Passage provided ▸
————————
ML Activity Prediction
ML-predicted on-target activity — the highest-weighted component of the assay score (weight 0.30).
Overview
The ml_activity component uses pre-trained neural network models to estimate on-target cleavage activity from spacer sequence features. It carries the highest default weight (0.30) among the nine assay score components, reflecting the strong correlation between predicted and experimentally measured guide activity. SPACER automatically selects the correct model for the configured enzyme family: EasyDesign for Cas12, ADAPT for Cas13.
Score Range
Both models produce a raw prediction on an internal log-scale that typically ranges from approximately -4 to 0. SPACER shifts every raw prediction by +4.0, yielding a shifted scale of [0, 4+] where higher values indicate greater predicted activity.
Normalization
The shifted prediction is mapped to the unit range [0, 1] using the ml_activity_range parameter, which defaults to (0.0, 4.0). The formula is:
normalized = clamp((shifted - min) / (max - min), 0.0, 1.0)
————————
Record extracts ▸
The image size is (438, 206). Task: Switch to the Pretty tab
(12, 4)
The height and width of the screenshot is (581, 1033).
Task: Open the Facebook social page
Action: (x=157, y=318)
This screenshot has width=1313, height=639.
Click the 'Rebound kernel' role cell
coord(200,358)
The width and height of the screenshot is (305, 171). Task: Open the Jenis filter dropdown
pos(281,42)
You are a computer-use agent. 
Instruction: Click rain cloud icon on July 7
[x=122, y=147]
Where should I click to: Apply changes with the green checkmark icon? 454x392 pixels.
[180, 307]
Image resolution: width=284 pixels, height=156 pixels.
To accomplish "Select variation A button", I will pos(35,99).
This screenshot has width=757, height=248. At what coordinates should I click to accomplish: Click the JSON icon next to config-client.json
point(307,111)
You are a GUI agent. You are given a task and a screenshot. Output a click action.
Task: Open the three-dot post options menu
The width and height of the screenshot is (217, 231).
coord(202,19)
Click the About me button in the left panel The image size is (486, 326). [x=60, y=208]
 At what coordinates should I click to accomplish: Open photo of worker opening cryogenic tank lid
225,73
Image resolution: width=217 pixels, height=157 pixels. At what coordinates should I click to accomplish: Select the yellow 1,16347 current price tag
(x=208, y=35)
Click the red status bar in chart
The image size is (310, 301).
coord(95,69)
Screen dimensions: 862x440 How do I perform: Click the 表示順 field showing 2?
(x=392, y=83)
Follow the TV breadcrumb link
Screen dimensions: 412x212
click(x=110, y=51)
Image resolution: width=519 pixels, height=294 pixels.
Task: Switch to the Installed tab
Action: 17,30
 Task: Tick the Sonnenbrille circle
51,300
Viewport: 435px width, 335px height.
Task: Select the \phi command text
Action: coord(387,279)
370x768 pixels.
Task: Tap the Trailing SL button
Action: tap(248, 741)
————————
Instructions to follow ▸
Write the next part of the ML activity prediction documentation at the top of this page, starting after the normalization formula.

Response area ▸
For optimizer-generated spacers (BADGERS), a narrower range of (2.0, 4.0) is used because fitness values cluster in that band — the default range would compress their spread.
Activity Interpretation
| Shifted Value | Normalized | Interpretation |
|---|---|---|
| 0.0 | 0.00 | Inactive — model predicts negligible cleavage |
| 1.0 | 0.25 | Weak to moderate activity |
| 2.0 | 0.50 | Good activity — typical of functional guides |
| 4.0+ | 1.00 | Highly active — top-performing predictions |
When Disabled
ML activity prediction is optional. When it is not enabled, the ml_activity weight (0.30) is redistributed proportionally among the remaining active assay score components. This ensures the total score always uses the full [0, 1] range regardless of which pipeline stages are enabled.
Similarly, if a spacer is too close to the sequence boundary to extract the required flanking context, ML scoring is skipped for that spacer and the InsufficientContext quality flag is raised.